• **EXERCISE**: Repeat the material in full. Keep every line exactly as it is.

• **SUPPLIED DATA**:
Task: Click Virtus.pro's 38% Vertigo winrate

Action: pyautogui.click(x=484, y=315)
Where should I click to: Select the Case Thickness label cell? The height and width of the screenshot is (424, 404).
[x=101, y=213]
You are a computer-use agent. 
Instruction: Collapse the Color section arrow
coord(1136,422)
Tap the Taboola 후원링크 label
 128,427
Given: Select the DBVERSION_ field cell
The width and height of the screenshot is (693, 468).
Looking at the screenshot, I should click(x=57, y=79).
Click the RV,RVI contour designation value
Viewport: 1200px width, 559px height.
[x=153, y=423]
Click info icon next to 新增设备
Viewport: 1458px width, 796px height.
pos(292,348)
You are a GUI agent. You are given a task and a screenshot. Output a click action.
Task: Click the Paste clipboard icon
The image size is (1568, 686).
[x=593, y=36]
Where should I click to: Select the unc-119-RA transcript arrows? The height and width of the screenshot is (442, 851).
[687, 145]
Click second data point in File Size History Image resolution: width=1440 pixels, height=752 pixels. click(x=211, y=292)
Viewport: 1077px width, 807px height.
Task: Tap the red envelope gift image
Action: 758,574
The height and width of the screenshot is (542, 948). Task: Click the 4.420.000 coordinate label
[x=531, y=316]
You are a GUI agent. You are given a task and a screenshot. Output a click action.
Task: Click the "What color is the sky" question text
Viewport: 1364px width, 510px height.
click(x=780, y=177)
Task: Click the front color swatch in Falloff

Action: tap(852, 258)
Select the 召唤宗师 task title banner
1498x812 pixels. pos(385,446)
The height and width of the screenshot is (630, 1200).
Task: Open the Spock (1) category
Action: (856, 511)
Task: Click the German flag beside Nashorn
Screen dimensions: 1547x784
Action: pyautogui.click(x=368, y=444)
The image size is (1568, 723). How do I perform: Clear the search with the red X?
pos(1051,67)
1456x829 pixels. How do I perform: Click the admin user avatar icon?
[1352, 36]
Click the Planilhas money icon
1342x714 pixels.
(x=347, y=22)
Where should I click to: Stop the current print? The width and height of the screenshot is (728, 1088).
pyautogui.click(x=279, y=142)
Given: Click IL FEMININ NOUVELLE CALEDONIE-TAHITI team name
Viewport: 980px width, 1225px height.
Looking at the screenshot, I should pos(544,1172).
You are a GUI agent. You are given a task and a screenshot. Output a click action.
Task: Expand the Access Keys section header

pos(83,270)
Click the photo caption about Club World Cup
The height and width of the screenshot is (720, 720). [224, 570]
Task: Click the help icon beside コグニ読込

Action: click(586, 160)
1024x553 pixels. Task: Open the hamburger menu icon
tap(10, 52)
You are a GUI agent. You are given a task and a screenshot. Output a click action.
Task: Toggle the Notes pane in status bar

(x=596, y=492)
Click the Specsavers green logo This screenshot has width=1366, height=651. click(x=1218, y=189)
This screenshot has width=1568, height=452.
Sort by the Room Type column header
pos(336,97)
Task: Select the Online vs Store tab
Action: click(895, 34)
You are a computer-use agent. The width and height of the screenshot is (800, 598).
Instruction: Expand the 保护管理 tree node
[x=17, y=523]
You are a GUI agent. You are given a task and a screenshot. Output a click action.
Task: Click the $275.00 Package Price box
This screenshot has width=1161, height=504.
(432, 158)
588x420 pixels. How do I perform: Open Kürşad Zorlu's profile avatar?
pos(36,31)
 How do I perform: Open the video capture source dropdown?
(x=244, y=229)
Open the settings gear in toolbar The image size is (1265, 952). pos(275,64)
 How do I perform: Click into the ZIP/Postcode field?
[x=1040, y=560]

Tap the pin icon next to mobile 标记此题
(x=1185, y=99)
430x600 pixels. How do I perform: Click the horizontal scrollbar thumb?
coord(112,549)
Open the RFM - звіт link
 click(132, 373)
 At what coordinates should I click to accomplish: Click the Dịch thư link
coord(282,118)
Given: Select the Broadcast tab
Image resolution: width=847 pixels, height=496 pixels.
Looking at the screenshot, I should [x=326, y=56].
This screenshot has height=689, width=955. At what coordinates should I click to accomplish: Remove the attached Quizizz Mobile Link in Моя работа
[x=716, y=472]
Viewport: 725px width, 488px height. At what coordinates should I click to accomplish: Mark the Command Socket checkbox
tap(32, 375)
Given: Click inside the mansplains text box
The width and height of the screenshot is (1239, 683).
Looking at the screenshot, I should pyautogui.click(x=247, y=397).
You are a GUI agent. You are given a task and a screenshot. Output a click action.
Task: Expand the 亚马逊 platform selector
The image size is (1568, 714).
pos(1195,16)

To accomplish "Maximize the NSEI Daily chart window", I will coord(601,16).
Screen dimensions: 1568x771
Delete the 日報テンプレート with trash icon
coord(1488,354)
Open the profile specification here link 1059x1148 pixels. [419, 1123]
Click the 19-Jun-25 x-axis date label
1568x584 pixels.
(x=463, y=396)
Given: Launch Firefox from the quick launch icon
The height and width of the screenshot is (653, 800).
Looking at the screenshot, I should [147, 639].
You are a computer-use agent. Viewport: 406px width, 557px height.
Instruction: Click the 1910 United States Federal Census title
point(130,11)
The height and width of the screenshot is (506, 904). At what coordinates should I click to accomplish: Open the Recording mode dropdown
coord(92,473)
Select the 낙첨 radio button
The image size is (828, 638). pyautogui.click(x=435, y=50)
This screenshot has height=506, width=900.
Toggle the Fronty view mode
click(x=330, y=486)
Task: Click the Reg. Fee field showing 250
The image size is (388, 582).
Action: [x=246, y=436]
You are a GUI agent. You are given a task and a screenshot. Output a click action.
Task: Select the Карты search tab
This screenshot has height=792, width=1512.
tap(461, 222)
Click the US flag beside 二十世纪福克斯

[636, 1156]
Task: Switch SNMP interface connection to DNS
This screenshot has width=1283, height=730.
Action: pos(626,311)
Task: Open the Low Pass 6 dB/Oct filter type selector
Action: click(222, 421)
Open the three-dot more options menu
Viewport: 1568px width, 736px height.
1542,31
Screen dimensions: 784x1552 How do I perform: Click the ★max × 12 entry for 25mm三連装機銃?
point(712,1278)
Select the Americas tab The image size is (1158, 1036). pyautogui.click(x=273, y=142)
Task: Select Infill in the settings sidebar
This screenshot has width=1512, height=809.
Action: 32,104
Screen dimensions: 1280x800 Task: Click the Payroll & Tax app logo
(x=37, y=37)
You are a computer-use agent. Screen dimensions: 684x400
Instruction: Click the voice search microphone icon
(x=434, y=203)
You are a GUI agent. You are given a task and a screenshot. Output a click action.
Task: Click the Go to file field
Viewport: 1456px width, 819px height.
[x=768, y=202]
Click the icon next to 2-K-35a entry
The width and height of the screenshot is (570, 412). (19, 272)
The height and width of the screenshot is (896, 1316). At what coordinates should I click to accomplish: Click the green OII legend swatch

• **WRITTEN RESPONSE**:
Task: Click Virtus.pro's 38% Vertigo winrate

Action: pyautogui.click(x=484, y=315)
Where should I click to: Select the Case Thickness label cell? The height and width of the screenshot is (424, 404).
[x=101, y=213]
You are a computer-use agent. 
Instruction: Collapse the Color section arrow
coord(1136,422)
Tap the Taboola 후원링크 label
 128,427
Given: Select the DBVERSION_ field cell
The width and height of the screenshot is (693, 468).
Looking at the screenshot, I should click(x=57, y=79).
Click the RV,RVI contour designation value
Viewport: 1200px width, 559px height.
[x=153, y=423]
Click info icon next to 新增设备
Viewport: 1458px width, 796px height.
pos(292,348)
You are a GUI agent. You are given a task and a screenshot. Output a click action.
Task: Click the Paste clipboard icon
The image size is (1568, 686).
[x=593, y=36]
Where should I click to: Select the unc-119-RA transcript arrows? The height and width of the screenshot is (442, 851).
[687, 145]
Click second data point in File Size History Image resolution: width=1440 pixels, height=752 pixels. click(x=211, y=292)
Viewport: 1077px width, 807px height.
Task: Tap the red envelope gift image
Action: 758,574
The height and width of the screenshot is (542, 948). Task: Click the 4.420.000 coordinate label
[x=531, y=316]
You are a GUI agent. You are given a task and a screenshot. Output a click action.
Task: Click the "What color is the sky" question text
Viewport: 1364px width, 510px height.
click(x=780, y=177)
Task: Click the front color swatch in Falloff

Action: tap(852, 258)
Select the 召唤宗师 task title banner
1498x812 pixels. pos(385,446)
The height and width of the screenshot is (630, 1200).
Task: Open the Spock (1) category
Action: (856, 511)
Task: Click the German flag beside Nashorn
Screen dimensions: 1547x784
Action: pyautogui.click(x=368, y=444)
The image size is (1568, 723). How do I perform: Clear the search with the red X?
pos(1051,67)
1456x829 pixels. How do I perform: Click the admin user avatar icon?
[1352, 36]
Click the Planilhas money icon
1342x714 pixels.
(x=347, y=22)
Where should I click to: Stop the current print? The width and height of the screenshot is (728, 1088).
pyautogui.click(x=279, y=142)
Given: Click IL FEMININ NOUVELLE CALEDONIE-TAHITI team name
Viewport: 980px width, 1225px height.
Looking at the screenshot, I should pos(544,1172).
You are a GUI agent. You are given a task and a screenshot. Output a click action.
Task: Expand the Access Keys section header

pos(83,270)
Click the photo caption about Club World Cup
The height and width of the screenshot is (720, 720). [224, 570]
Task: Click the help icon beside コグニ読込

Action: click(586, 160)
1024x553 pixels. Task: Open the hamburger menu icon
tap(10, 52)
You are a GUI agent. You are given a task and a screenshot. Output a click action.
Task: Toggle the Notes pane in status bar

(x=596, y=492)
Click the Specsavers green logo This screenshot has width=1366, height=651. click(x=1218, y=189)
This screenshot has width=1568, height=452.
Sort by the Room Type column header
pos(336,97)
Task: Select the Online vs Store tab
Action: click(895, 34)
You are a computer-use agent. The width and height of the screenshot is (800, 598).
Instruction: Expand the 保护管理 tree node
[x=17, y=523]
You are a GUI agent. You are given a task and a screenshot. Output a click action.
Task: Click the $275.00 Package Price box
This screenshot has width=1161, height=504.
(432, 158)
588x420 pixels. How do I perform: Open Kürşad Zorlu's profile avatar?
pos(36,31)
 How do I perform: Open the video capture source dropdown?
(x=244, y=229)
Open the settings gear in toolbar The image size is (1265, 952). pos(275,64)
 How do I perform: Click into the ZIP/Postcode field?
[x=1040, y=560]

Tap the pin icon next to mobile 标记此题
(x=1185, y=99)
430x600 pixels. How do I perform: Click the horizontal scrollbar thumb?
coord(112,549)
Open the RFM - звіт link
 click(132, 373)
 At what coordinates should I click to accomplish: Click the Dịch thư link
coord(282,118)
Given: Select the Broadcast tab
Image resolution: width=847 pixels, height=496 pixels.
Looking at the screenshot, I should [x=326, y=56].
This screenshot has height=689, width=955. At what coordinates should I click to accomplish: Remove the attached Quizizz Mobile Link in Моя работа
[x=716, y=472]
Viewport: 725px width, 488px height. At what coordinates should I click to accomplish: Mark the Command Socket checkbox
tap(32, 375)
Given: Click inside the mansplains text box
The width and height of the screenshot is (1239, 683).
Looking at the screenshot, I should pyautogui.click(x=247, y=397).
You are a GUI agent. You are given a task and a screenshot. Output a click action.
Task: Expand the 亚马逊 platform selector
The image size is (1568, 714).
pos(1195,16)

To accomplish "Maximize the NSEI Daily chart window", I will coord(601,16).
Screen dimensions: 1568x771
Delete the 日報テンプレート with trash icon
coord(1488,354)
Open the profile specification here link 1059x1148 pixels. [419, 1123]
Click the 19-Jun-25 x-axis date label
1568x584 pixels.
(x=463, y=396)
Given: Launch Firefox from the quick launch icon
The height and width of the screenshot is (653, 800).
Looking at the screenshot, I should [147, 639].
You are a computer-use agent. Viewport: 406px width, 557px height.
Instruction: Click the 1910 United States Federal Census title
point(130,11)
The height and width of the screenshot is (506, 904). At what coordinates should I click to accomplish: Open the Recording mode dropdown
coord(92,473)
Select the 낙첨 radio button
The image size is (828, 638). pyautogui.click(x=435, y=50)
This screenshot has height=506, width=900.
Toggle the Fronty view mode
click(x=330, y=486)
Task: Click the Reg. Fee field showing 250
The image size is (388, 582).
Action: [x=246, y=436]
You are a GUI agent. You are given a task and a screenshot. Output a click action.
Task: Select the Карты search tab
This screenshot has height=792, width=1512.
tap(461, 222)
Click the US flag beside 二十世纪福克斯

[636, 1156]
Task: Switch SNMP interface connection to DNS
This screenshot has width=1283, height=730.
Action: pos(626,311)
Task: Open the Low Pass 6 dB/Oct filter type selector
Action: click(222, 421)
Open the three-dot more options menu
Viewport: 1568px width, 736px height.
1542,31
Screen dimensions: 784x1552 How do I perform: Click the ★max × 12 entry for 25mm三連装機銃?
point(712,1278)
Select the Americas tab The image size is (1158, 1036). pyautogui.click(x=273, y=142)
Task: Select Infill in the settings sidebar
This screenshot has width=1512, height=809.
Action: 32,104
Screen dimensions: 1280x800 Task: Click the Payroll & Tax app logo
(x=37, y=37)
You are a computer-use agent. Screen dimensions: 684x400
Instruction: Click the voice search microphone icon
(x=434, y=203)
You are a GUI agent. You are given a task and a screenshot. Output a click action.
Task: Click the Go to file field
Viewport: 1456px width, 819px height.
[x=768, y=202]
Click the icon next to 2-K-35a entry
The width and height of the screenshot is (570, 412). (19, 272)
The height and width of the screenshot is (896, 1316). At what coordinates should I click to accomplish: Click the green OII legend swatch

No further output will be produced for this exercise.